Text passage >>
--------------------------------

Voidable Transactions and Directors' Liability Flashcards
What is fraudulent trading and who can bring proceedings?
Where a director or any other person is knowingly party to the carrying on of business in a way with intent to defraud some / all creditors will be personally liable in civil and criminal law. A liquidator or administrator can bring proceedings for compensation against the director / person.
What must the liquidator / administrator show to prove fraudulent trading?
Intent to defraud some creditors for any fraudulent purpsoe.
Ivey v Genting Casinos =
* Subjective: director / person must have knowingly carried on business with intent to defraud or has suspicion of the relevant facts + makes a deliberate decision to avoid confirming them.
* Objective: actions would be considered dishonest by the standards of ordinary, decent people.
What are the remedies for fraudulent trading?
- Personally liable and can be ordered to make a contribution to the company’s assets as the court thinks proper;
- No punitive element, only compensation of loss to creditors
- Sums recovered held on trust for unsecured creditors generally (not specifically victim creditors)
- Disqualification order
- 10 years imprisonment or fines.
What is wrongful trading and who can bring proceedings?
A claim by a liquidator or administrator against a director for carrying out business negligently (i.e directors become aware or ought to become aware that insolvency of company is reasonably inevitable and fail to take steps to minimise the losses to creditors).
What must a liquidator / administrator prove to show wrongful trading?
- D knew or ought to have concluded that there was no reasonable prospect that the co would avoid liquidation / administration BEFORE commencement of wining up / administration (balance sheet test) => applying reasonably diligent person test + despite this, allowed company to continue trading, causing company’s position to be worse.
Reasonably diligent person = D deemed to have knowledge of reasonably diligent person having the general knowledge, skill & experience of a director (objective) and the actual knowledge, skill and experience of that specific director (subjective).
“Allows co to continue trading = resigning will not avoid liability unless kept trying to raise it with other directors who outvoted them.
What are the defences to wrongful trading?
The director took all reasonable steps with a view to minimising the potential loss to the company’s directors, e.g:
* voicing concerns at GMs
* Seeking independent legal / financial advice
* ensuring up to date info available
* suggesting reduction in cost
* avoiding incurring more credit and debt
“Reasonable steps” - determined with reference to reasonably diligent person.
What are the remedies for wrongful trading?
- Contribution to assets of co
- Discretion to make disqualification order
- Wide discretion to determine liability and apportion based on culpability
- No relief under s.1157 CA
Who is a “connected person” in the context of voidable transactions?
Directors, associates of directors and associates of the company.
Associates =
* spouses
* relatives (brother, sister, uncle, aunt, neice, nephew, lineal ancestor, half-blood or stepchild or adopted child or illegitimate child)
* relatives of spouse / civil partner
* business partner
* relatives of business partner
* employees/employer
* trustees of trust where director / associated person is a beneficiary
* company controlled by the director (accustomed to act at his direction or 33.33% of voting rights)
* company controlled by the same parent co / person.
What is “onset of insolvency” in the context of voidable transactions?

--------------------------------

Entries provided >>
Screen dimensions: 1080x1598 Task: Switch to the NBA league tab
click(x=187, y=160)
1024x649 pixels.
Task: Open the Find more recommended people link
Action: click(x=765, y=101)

--------------------------------

Set tasks >>
1 – Condense the paragraph in the directors' liability flashcards that begins "Where a director or any other person" into a shorter version that keeps its main facts.
2 – Summarize the directors' liability flashcards in three sentences.

Task-by-task results >>
1 – Anyone, director or otherwise, who knowingly takes part in carrying on business with intent to defraud some or all creditors is personally liable in civil and criminal law. A liquidator or administrator may sue that person for compensation.

2 – Fraudulent trading, knowingly carrying on business with intent to defraud creditors, makes a director or other person personally liable, with remedies including contribution to the company's assets, a disqualification order, and up to 10 years' imprisonment or fines. Wrongful trading is a liquidator's or administrator's claim against a director who knew or ought to have concluded that liquidation or administration could not reasonably be avoided yet let the company keep trading, and the director has a defense if all reasonable steps were taken to minimize loss. For voidable transactions, connected persons are directors, associates of directors, and associates of the company.